Un diplôme universitaire pour améliorer les techniques de taille et lutter contre le dépérissement de la vigne
Le témoignage de Laurence Gény-Denis, Responsable service formation continue et apprentissage – ISVV (Institut des sciences de la vigne et du vin) est éloquent : dans le DUTE, nos quinze stagiaires viennent d’horizons divers : de Bordeaux, de la vallée du Rhône, de Champagne mais aussi d’Allemagne, d’Espagne ou d’Italie … Leurs profils sont variés : directeur technique, ouvrier viticole, propriétaire d’exploitation, demandeur d’emploi. Tous viennent améliorer leur technique de taille et contribuer ainsi à la lutte contre les dépérissements du vignoble.
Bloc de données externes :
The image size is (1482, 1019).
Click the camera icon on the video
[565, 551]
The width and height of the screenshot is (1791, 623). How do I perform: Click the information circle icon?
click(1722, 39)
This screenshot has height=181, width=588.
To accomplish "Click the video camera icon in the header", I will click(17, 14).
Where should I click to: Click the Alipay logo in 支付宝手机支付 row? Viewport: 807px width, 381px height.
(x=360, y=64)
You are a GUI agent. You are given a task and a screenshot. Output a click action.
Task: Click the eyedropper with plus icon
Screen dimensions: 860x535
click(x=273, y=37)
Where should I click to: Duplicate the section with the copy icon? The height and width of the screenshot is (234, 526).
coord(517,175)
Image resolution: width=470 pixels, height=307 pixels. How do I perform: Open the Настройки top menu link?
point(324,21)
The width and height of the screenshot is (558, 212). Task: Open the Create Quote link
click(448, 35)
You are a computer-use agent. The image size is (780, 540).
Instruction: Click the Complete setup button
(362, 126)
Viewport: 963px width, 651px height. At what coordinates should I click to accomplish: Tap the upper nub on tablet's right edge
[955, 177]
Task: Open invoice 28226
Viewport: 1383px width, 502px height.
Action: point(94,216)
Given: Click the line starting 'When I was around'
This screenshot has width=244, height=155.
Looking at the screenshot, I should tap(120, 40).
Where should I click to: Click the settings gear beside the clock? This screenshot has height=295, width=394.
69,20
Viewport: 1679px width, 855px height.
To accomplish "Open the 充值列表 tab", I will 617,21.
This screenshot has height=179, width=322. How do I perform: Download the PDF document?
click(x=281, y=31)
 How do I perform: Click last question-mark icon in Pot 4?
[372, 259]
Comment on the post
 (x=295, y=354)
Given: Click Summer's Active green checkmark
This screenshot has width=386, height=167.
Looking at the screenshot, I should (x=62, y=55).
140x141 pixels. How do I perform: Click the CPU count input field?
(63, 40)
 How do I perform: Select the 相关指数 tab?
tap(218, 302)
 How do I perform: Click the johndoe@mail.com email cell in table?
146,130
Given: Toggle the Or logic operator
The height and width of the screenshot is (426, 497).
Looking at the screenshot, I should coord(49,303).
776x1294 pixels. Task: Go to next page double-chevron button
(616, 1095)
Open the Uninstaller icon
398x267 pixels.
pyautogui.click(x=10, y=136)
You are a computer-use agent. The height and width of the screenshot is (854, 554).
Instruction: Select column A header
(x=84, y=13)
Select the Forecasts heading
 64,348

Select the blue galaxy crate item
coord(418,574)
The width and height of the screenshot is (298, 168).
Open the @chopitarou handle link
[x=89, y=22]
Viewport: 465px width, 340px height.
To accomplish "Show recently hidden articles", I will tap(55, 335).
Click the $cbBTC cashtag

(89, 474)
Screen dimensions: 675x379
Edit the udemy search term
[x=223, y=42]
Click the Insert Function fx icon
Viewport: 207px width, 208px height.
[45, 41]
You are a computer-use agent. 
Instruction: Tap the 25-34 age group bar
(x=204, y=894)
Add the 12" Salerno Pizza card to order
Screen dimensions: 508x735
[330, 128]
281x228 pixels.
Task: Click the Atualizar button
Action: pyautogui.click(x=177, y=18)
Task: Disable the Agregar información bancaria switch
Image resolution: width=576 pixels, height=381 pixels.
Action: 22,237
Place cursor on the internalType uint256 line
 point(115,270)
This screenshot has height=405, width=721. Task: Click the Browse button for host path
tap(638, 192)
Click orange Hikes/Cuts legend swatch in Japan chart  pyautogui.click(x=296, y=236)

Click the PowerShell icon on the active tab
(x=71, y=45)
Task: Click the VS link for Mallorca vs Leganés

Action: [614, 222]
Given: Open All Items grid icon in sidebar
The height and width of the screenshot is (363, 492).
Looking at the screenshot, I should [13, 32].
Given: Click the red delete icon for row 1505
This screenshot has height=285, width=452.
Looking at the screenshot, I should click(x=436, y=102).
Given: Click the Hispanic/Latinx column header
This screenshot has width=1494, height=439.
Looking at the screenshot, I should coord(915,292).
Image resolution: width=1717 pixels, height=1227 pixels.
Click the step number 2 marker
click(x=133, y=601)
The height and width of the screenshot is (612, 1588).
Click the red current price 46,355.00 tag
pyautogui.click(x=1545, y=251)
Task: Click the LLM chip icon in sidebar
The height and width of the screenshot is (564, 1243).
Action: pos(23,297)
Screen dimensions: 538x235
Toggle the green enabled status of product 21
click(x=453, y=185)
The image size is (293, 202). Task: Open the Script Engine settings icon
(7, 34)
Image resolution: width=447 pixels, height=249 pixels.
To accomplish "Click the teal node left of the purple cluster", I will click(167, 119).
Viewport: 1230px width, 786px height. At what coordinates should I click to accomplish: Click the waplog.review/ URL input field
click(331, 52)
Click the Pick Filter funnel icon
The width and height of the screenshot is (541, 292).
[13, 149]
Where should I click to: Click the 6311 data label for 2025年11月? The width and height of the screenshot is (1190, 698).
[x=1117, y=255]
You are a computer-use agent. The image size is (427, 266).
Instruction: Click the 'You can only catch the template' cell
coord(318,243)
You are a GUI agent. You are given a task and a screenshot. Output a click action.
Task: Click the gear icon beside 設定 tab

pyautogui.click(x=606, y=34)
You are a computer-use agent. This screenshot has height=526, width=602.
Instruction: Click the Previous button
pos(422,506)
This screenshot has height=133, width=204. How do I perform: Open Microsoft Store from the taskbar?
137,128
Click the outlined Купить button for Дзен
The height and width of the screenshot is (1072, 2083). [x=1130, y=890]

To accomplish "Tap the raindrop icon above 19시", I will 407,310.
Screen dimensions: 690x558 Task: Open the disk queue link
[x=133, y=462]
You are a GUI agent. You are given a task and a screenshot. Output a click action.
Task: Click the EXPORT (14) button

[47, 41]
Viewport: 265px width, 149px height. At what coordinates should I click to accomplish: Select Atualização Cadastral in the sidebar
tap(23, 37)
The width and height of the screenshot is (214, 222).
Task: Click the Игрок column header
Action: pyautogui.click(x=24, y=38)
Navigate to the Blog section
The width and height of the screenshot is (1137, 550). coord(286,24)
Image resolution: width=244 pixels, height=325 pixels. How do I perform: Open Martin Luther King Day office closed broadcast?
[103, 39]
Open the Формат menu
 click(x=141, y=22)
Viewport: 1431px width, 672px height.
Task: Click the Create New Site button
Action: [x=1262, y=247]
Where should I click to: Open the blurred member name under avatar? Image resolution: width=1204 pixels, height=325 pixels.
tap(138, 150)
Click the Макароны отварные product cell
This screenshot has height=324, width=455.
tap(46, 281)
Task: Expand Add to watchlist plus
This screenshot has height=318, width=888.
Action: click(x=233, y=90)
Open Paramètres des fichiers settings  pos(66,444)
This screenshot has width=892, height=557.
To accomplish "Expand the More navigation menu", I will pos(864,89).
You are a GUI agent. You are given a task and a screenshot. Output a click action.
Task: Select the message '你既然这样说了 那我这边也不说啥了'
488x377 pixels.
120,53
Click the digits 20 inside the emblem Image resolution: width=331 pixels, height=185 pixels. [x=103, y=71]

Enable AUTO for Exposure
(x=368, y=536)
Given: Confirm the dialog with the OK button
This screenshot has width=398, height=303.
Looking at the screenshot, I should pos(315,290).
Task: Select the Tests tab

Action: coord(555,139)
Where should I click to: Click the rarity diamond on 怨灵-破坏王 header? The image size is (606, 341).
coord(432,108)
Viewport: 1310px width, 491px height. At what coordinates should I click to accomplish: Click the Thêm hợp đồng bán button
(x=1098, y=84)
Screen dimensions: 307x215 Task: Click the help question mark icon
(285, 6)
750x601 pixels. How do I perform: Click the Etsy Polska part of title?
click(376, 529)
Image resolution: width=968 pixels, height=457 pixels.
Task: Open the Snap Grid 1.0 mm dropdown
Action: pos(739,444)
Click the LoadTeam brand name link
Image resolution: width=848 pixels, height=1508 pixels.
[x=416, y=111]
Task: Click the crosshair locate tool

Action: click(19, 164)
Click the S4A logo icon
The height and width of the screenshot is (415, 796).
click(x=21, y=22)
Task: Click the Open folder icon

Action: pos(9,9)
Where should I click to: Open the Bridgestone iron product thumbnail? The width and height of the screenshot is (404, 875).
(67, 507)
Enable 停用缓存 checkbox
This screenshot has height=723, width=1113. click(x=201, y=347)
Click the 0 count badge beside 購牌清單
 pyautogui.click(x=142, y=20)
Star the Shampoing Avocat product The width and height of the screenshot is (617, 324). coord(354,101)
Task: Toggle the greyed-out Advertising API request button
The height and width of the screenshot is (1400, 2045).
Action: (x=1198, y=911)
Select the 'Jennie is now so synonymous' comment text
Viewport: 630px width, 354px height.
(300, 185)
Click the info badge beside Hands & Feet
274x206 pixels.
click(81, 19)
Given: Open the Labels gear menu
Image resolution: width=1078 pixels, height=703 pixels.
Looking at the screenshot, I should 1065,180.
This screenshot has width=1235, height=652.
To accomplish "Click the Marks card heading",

L’expérience d’un stagiaire
Dominique Roujou de Boubée vivant en Galice (Espagne) est consultant en viticulture et œnologie (Terroir en Botella). Pour lui cette formation lui a montrer comment exécuter une belle taille pour la pérennité des pieds de vigne et la qualité de la récolte : afin de m’améliorer et pouvoir transmettre les bonnes techniques à mes clients, je me suis inscrit au DUTE (Diplôme universitaire de taille et d’épamprage). La combinaison des connaissances théoriques des chercheurs de I’ISVV (Institut des sciences de la vigne et du vin) et de l’Inra à la pratique des maîtres tailleurs de Simonit & Sirch s’est révélée extrêmement riche d’enseignement. Désormais, je n’appréhende plus la taille d’un pied de vigne de la même manière.